Im gonna guess some dark rum as well ... the reason it looks so dark and thick is probably cause he's had it in there for long time, as the actual alcohol evaporates from the rum it leaves behind the molasses & liquors that its made up of. and the more i look at it, the more it kinda looks like molasses!


----------



## n00b (Jul 18, 2011)

it may be! molasses.. i didnt think about that.


----------



## quo155 (Aug 10, 2010)

Johnny Rock said:


> ...Those smokes should be confiscated for cigar abuse...LOL


:amen:

I have no idea...but if it is for "infusion"...then I say...

*Citizens Arrest! Citizens Arrest!*


----------



## JayD (Jul 19, 2011)

Has anyone else looked through the rest of the album? I near fainted at my desk. I also think it is some sort of rum.


----------



## n00b (Jul 18, 2011)

ya.. i did.. nice huh..


----------



## Wildone (Dec 19, 2009)

Whatever it is ...they have a serious stash.:shocked:..apperently they know 
how to enjoy.....and know what they like...


----------



## smirak (Jul 9, 2011)

Reckon the guy is from the Boston area and has some "extra" molasses on hand???

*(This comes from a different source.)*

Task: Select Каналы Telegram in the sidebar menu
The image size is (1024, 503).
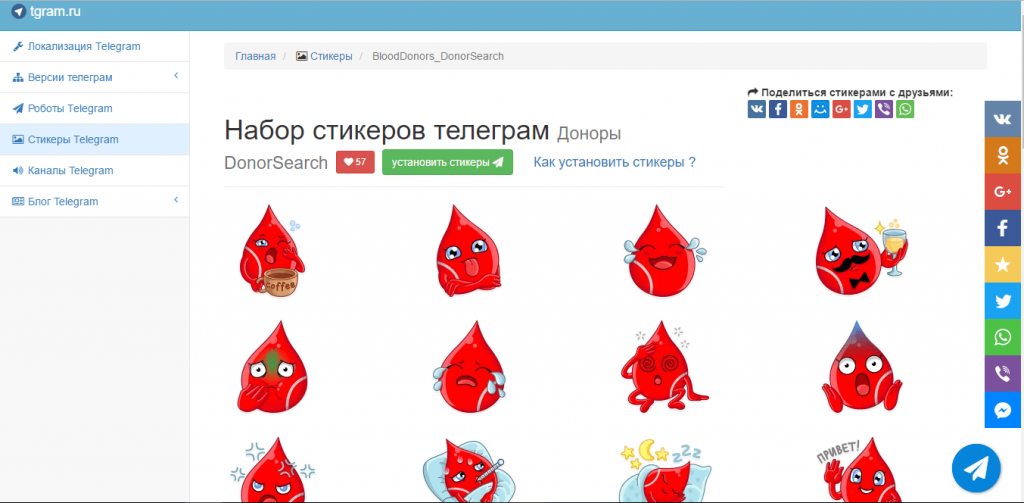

Boston Molasses Disaster - Wikipedia, the free encyclopedia


----------



## bdw1984 (May 6, 2009)

It's a damn shame whatever it is.


----------



## socalocmatt (Dec 22, 2010)

Good guess on the infussion. I thought it was some ridiculously dirty DW.


----------



## Voorhees (Jul 5, 2011)

JayD said:


> Has anyone else looked through the rest of the album? I near fainted at my desk. I also think it is some sort of rum.


10 pictures and I quit.....i was seriously jealous. :dr


----------



## Herf N Turf (Dec 31, 2008)

Okay, so I took a little more time and sifted through the gallery. It's definitely some kind of spirit being used for infusion. There's a small container in each of his "smoke from" humidors. There's no doubt in my mind this guy knows what he's doing, given the sheer size and completeness of his collection. I'm also going to guess he's British, since they've been using spirits in their humidors for ages. We actually adopted the practice from them, although they tend to use Cognac and Bourbon tends to be the most popular here.

This isn't "infusing" in the sense we think of it. It's a very delicate effect and right choice of spirit can actually accentuate the flavors of the affected cigar.

That guy's got tens of thousands of dollars tied up in that walkin and thousands in humidors. I didn't count the number of duPont lighters and cutters, but there are thousands there too.

He knows what he's doing.


----------



## socalocmatt (Dec 22, 2010)

Wow. Good to know that it can be a positive thing. Never heard of using spirits in a humi. I gotta research more into that practice.


----------



## Herf N Turf (Dec 31, 2008)

It's been around for ever. I think the Spanish actually started it when the cigar first hit European shores. My understanding is that many Cuban cigars were transported across the atlantic in rum barrels. This however was for no other reason than it was "what they had".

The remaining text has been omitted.